Add clustering to BigQuery tables where appropriate

blockchain-etl / ethereum-etl-airflow

Airflow DAGs for exporting, loading, and parsing the Ethereum blockchain data. How to get any Ethereum smart contract into BigQuery https://towardsdatascience.com/how-to-get-any-ethereum-smart-contract-into-bigquery-in-8-mins-bab5db1fdeee

MIT License

407 stars 192 forks source link

Add clustering to BigQuery tables where appropriate #28

Open medvedev1088 opened 5 years ago

medvedev1088 commented 5 years ago

https://cloud.google.com/bigquery/docs/clustered-tables.
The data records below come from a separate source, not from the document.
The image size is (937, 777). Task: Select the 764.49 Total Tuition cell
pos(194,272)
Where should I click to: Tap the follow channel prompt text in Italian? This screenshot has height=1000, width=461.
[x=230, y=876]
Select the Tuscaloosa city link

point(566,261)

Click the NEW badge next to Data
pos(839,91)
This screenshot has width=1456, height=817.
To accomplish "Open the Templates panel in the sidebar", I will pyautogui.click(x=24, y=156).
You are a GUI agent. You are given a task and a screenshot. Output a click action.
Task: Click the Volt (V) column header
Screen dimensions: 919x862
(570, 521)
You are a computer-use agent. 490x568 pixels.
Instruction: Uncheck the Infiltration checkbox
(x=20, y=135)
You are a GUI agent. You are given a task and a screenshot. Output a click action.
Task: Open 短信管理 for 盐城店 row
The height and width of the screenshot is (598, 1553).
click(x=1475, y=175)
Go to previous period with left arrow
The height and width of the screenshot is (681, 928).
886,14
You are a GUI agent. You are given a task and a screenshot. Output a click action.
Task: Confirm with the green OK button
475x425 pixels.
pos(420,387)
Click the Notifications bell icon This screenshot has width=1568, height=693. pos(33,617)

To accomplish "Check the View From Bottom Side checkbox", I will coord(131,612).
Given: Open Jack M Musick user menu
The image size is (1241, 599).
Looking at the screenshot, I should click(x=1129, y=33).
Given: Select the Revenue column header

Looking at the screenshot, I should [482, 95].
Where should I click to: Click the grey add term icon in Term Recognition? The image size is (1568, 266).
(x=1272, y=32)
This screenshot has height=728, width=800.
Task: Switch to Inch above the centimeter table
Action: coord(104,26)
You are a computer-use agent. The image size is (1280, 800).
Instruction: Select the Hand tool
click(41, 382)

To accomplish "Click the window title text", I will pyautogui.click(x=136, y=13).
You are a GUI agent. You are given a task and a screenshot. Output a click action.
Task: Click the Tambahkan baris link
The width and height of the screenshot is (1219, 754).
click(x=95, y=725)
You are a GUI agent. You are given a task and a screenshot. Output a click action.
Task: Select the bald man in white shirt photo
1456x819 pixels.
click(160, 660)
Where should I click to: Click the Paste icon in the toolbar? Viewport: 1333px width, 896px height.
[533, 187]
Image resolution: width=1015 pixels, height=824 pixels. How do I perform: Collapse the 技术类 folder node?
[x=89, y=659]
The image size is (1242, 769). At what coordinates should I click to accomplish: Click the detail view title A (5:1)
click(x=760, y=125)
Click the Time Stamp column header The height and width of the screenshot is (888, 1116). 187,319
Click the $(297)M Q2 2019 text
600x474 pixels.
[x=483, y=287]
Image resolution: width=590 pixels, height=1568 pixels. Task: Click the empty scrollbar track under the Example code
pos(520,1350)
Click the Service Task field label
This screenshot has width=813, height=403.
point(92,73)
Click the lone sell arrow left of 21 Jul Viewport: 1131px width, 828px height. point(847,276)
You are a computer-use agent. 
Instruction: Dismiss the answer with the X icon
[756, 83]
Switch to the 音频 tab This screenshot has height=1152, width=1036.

It can make some queries cheaper and faster.

allenday commented 4 years ago

I was thinking of this when reading @askeluv 's blog post: https://towardsdatascience.com/how-to-get-any-ethereum-smart-contract-into-bigquery-in-8-mins-bab5db1fdeee If we implement clustering/partitioning, it should be possible to reduce the query cost of using the logs table directly, i.e. no need to create contract-specific tables.

However, there is some active work being done for streaming into partitions, see: https://issuetracker.google.com/issues/35905817#comment89

medvedev1088 commented 4 years ago

That's a good idea.